Sebastian Capozucchi

Personal information
- Full name: Sebastian Nicol Capozucchi Collant
- Date of birth: 23 December 1995 (age 30)
- Place of birth: Villa Alemana, Chile
- Height: 6 ft 0 in (1.84 m)
- Position: Defender

Team information
- Current team: Don Carlo Misilmeri

Youth career
- Deportivo Merlo

Senior career*
- Years: Team / Apps / (Gls)
- 2016: New York Cosmos B
- 2016–2017: Platense / 0 / (0)
- 2017: New York Cosmos B
- 2017–2018: Troina / 0 / (0)
- 2017–2018: → Paternò (loan)
- 2018–2019: Marina Di Ragusa / 19 / (0)
- 2019: Atlantic City / 8 / (0)
- 2019: Milwaukee Torrent / 9 / (1)
- 2020: Detroit City / 5 / (0)
- 2021–2022: Chattanooga Red Wolves / 29 / (0)
- 2023: Chattanooga FC / 16 / (0)
- 2024: Michigan Stars / 4 / (0)
- 2024–: Don Carlo Misilmeri

= Sebastian Capozucchi =

Chilean footballer (born 1995)

Sebastian Nicol Capozucchi Collant (born 23 December 1995) is a Chilean professional footballer who plays as a defender for Italian club Don Carlo Misilmeri.

==Club career==
===New York Cosmos B and Platense===
Capozucchi began his career with NPSL side New York Cosmos B, joining the club in 2016. He re-signed with the club for their 2017 season following a spell in Argentina with Platense, where he appeared for the club's reserve team.

===Move to Italy===
Over three years, Capozucchi played for a trio of Serie D side Italy. Starting with Troina in 2017, he then spent a season on loan with Paternò, where he and the team went on to allow the second fewest goals in the league. He was then signed by Marina Di Ragusa in 2018, helping the club to win the league title that season.

===Return to the United States===
In 2019, Capozucchi returned to the United States and spent time in the NPSL again with Atlantic City FC. He then joined Milwaukee Torrent later in the year for the NPSL Founders Cup.

===Detroit City FC===
In 2020, Capozucchi signed with NISA side Detroit City, making five regular season appearances and two post-season appearances for the club during a season affected by the COVID-19 pandemic.
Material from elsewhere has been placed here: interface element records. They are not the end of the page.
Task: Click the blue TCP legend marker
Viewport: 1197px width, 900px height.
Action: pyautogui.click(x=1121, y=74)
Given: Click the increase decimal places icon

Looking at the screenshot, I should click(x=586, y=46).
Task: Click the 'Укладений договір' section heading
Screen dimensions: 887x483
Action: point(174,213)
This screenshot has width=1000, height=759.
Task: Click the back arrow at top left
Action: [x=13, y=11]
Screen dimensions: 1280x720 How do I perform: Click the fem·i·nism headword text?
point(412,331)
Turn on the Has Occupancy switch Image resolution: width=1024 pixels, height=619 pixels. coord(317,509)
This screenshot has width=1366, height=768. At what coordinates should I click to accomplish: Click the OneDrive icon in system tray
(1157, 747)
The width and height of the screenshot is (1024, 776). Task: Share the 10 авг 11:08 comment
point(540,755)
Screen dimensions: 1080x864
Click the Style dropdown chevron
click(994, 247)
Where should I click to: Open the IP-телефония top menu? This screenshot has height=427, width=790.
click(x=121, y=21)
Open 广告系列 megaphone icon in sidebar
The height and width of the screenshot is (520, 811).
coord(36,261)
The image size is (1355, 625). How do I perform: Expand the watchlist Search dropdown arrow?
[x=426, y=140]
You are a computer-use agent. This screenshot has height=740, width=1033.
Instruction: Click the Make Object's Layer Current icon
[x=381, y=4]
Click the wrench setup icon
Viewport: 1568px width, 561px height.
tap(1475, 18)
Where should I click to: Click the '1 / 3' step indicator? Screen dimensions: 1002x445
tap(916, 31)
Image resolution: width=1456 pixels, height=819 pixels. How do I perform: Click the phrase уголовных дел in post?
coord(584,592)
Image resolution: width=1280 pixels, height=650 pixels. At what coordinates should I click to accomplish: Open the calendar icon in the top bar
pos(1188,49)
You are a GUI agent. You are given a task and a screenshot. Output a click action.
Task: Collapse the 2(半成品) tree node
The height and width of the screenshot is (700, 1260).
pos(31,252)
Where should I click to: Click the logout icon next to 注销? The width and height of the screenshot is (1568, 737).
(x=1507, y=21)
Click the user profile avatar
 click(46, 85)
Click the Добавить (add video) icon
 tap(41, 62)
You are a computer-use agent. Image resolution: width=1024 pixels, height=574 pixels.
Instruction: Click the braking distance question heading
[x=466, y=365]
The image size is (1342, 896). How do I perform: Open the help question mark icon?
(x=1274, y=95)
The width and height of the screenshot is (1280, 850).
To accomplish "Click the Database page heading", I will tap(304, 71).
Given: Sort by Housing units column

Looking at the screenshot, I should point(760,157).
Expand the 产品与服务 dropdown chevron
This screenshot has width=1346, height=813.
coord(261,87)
===Chattanooga Red Wolves===
On March 5, 2021, Capozucchi signed with USL League One side Chattanooga Red Wolves. He made his debut on May 8, 2021, starting in a 1–0 win over North Texas SC.

===Don Carlo Misilmeri===
In October 2024, Capozucchi returned to Italy and joined Don Carlo Misilmeri in the Eccellenza Sicilia.

==Personal life==
Capozucchi was born in Chile, born to a Chilean mother and Argentine father, Walter Capozucchi, who was also a professional soccer player. Capozucchi lived in Argentina, Chile and Guatemala all before the age of nine. After which, Sebastian moved to New Jersey in the United States. He played prep soccer at Memorial High School in West New York, New Jersey, graduating in 2013.